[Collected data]
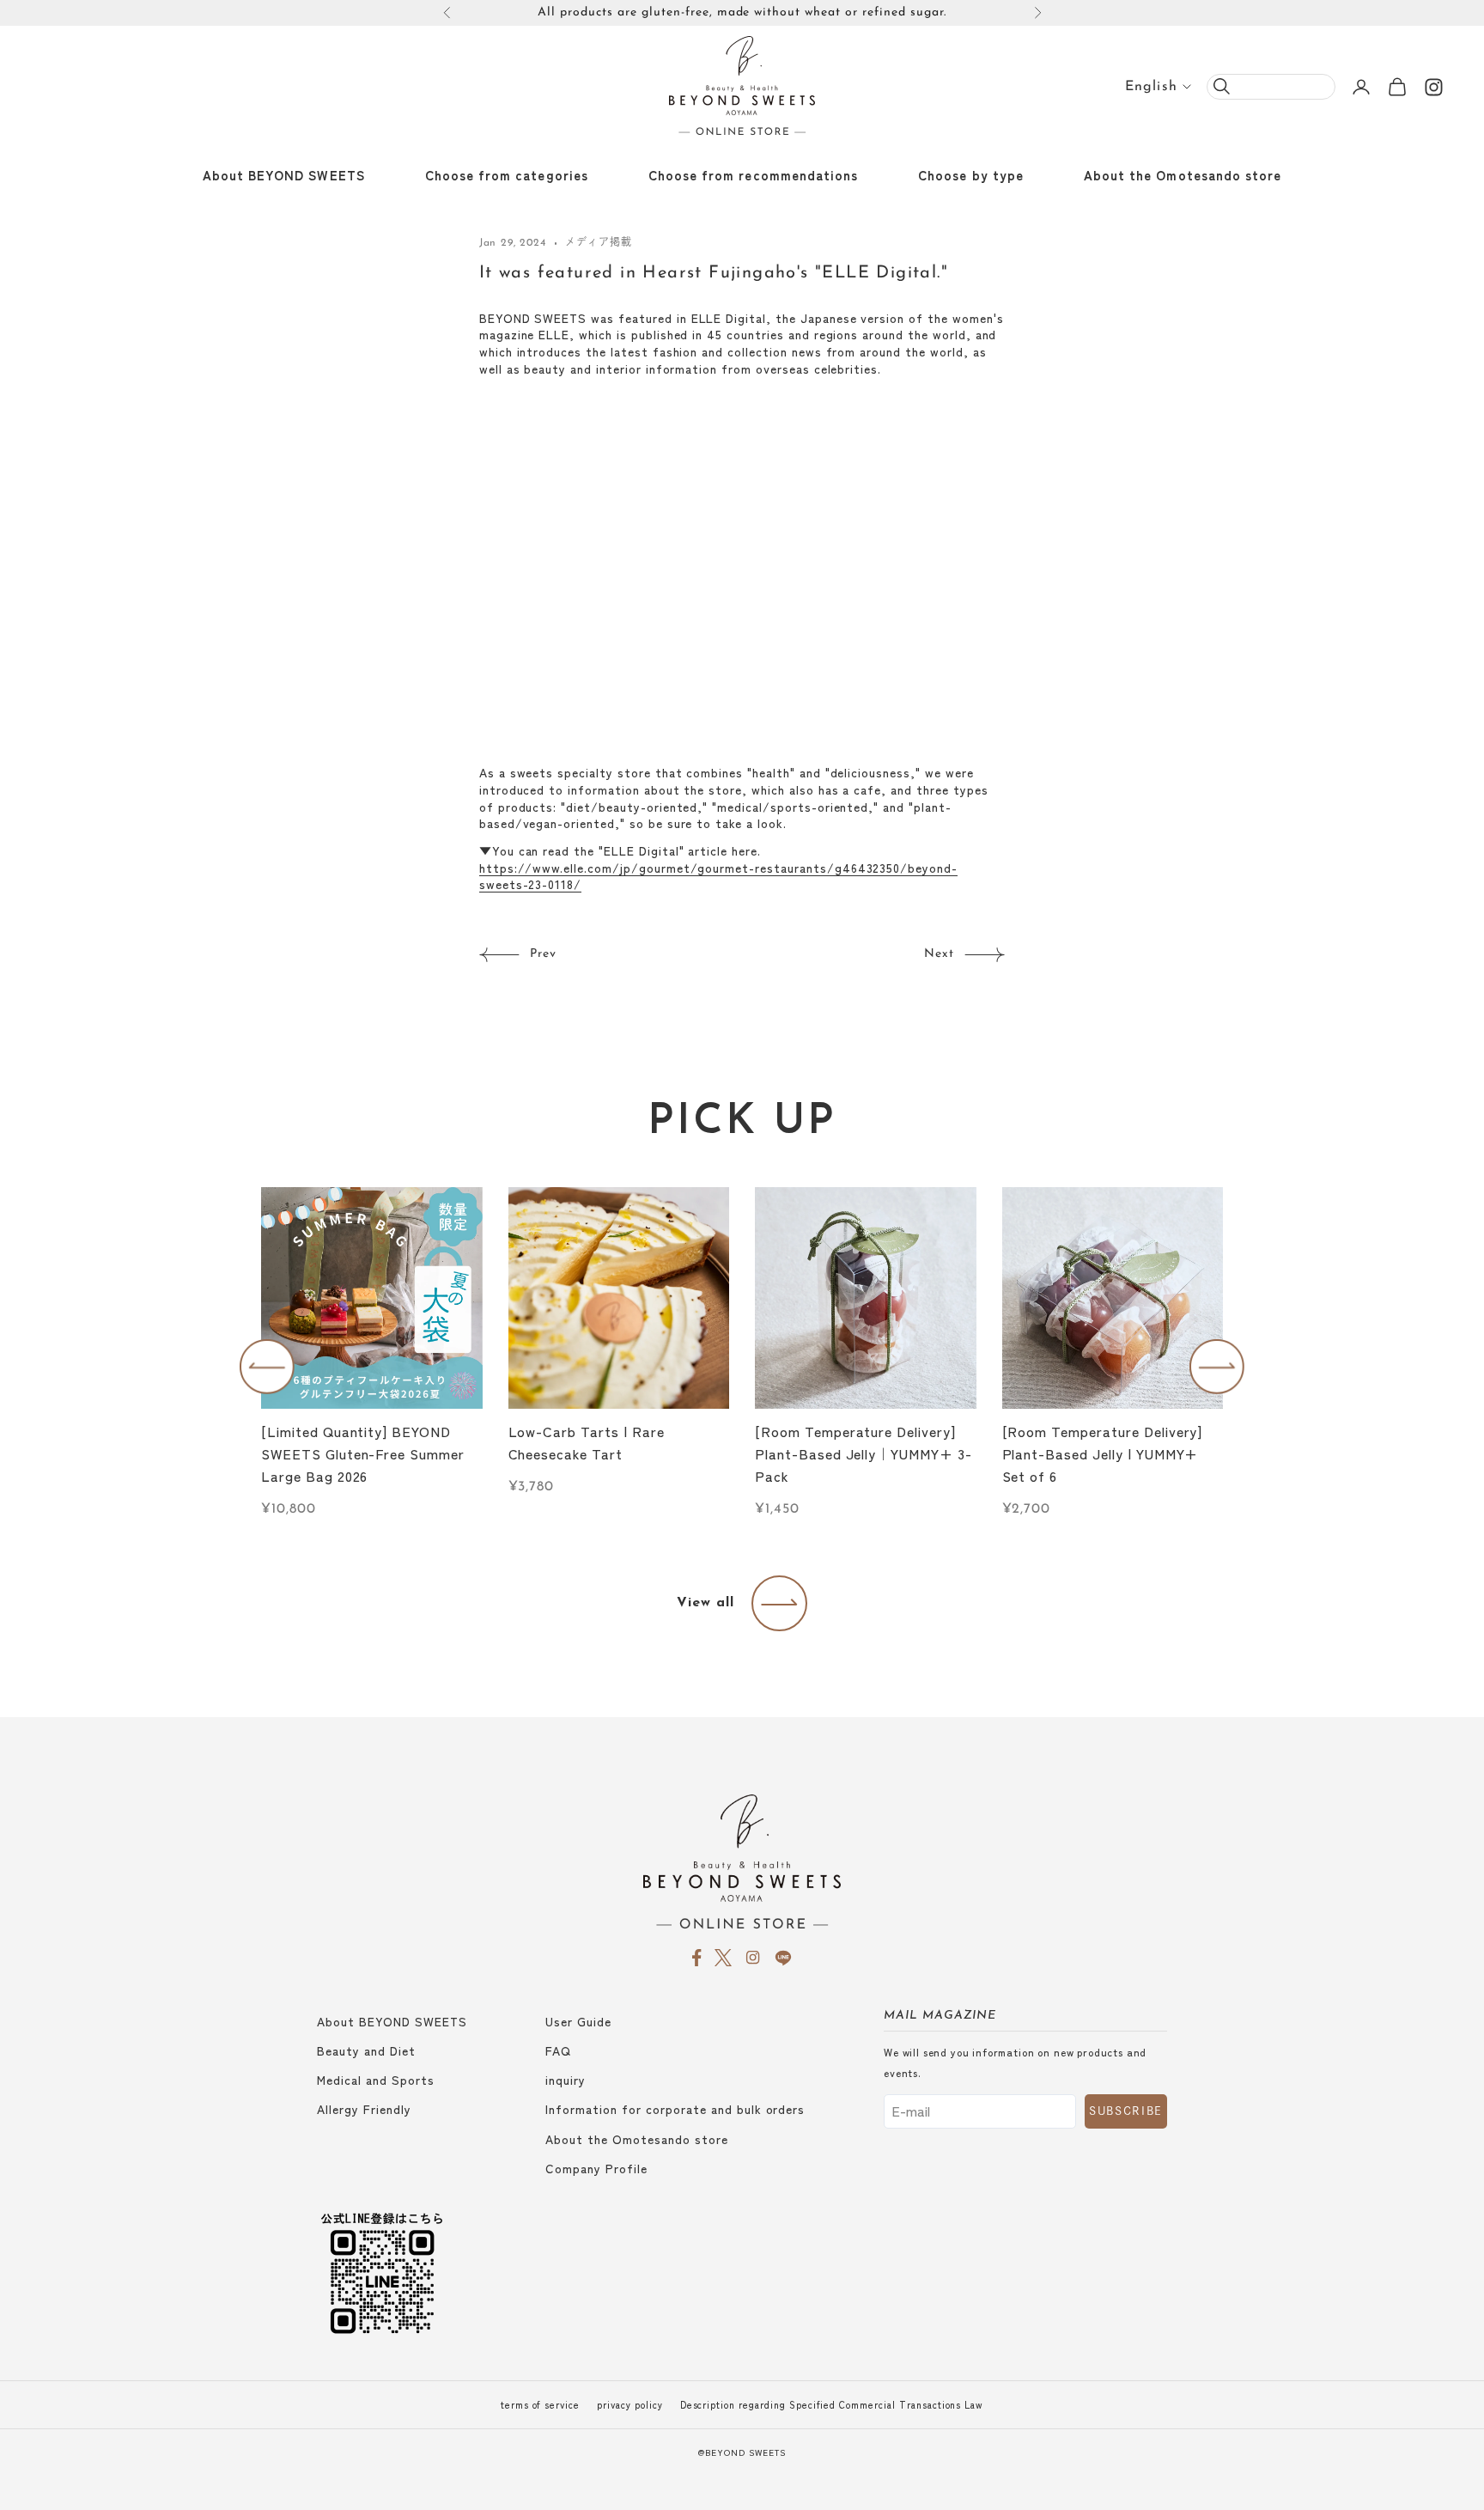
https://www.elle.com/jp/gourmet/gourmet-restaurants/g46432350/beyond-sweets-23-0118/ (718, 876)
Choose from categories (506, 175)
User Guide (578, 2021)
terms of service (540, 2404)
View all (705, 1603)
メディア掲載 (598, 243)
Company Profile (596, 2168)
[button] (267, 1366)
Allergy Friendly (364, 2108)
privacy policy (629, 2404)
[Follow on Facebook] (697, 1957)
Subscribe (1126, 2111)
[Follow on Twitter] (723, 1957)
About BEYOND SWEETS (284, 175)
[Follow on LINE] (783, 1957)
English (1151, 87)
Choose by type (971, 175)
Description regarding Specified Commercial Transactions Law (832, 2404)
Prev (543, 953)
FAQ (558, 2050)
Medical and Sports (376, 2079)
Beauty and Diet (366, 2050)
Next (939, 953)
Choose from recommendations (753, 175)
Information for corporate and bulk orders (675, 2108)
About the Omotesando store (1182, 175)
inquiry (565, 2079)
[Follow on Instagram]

--

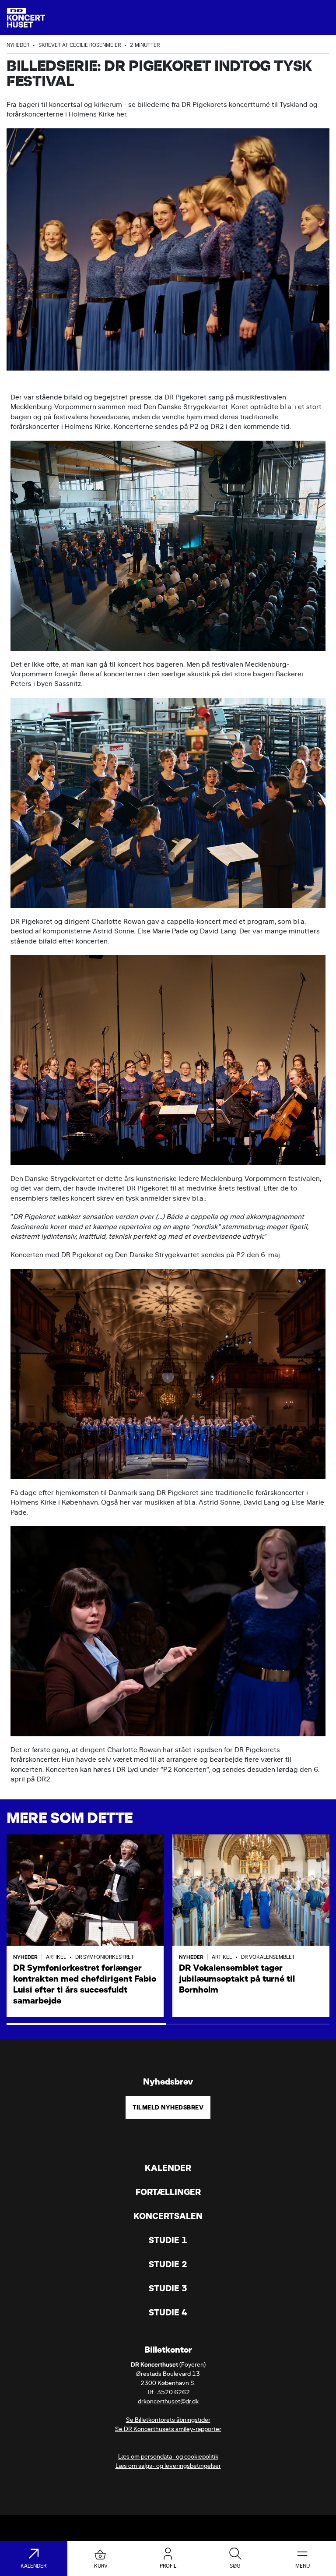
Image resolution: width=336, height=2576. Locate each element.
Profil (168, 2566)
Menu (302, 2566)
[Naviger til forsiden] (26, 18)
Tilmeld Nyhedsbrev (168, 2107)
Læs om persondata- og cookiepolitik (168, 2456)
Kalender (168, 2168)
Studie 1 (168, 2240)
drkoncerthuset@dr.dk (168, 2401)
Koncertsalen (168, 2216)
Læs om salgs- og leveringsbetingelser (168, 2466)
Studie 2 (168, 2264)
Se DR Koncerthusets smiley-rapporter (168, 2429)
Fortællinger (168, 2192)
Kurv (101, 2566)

▶ **What is needed**: Looking at the data above, return every line from the one with "About the Omotesando store (1182, 175)" down to the one with "[Follow on Instagram]", exactly and inclusively.

▶ **Written answer**:
About the Omotesando store (1182, 175)
inquiry (565, 2079)
[Follow on Instagram]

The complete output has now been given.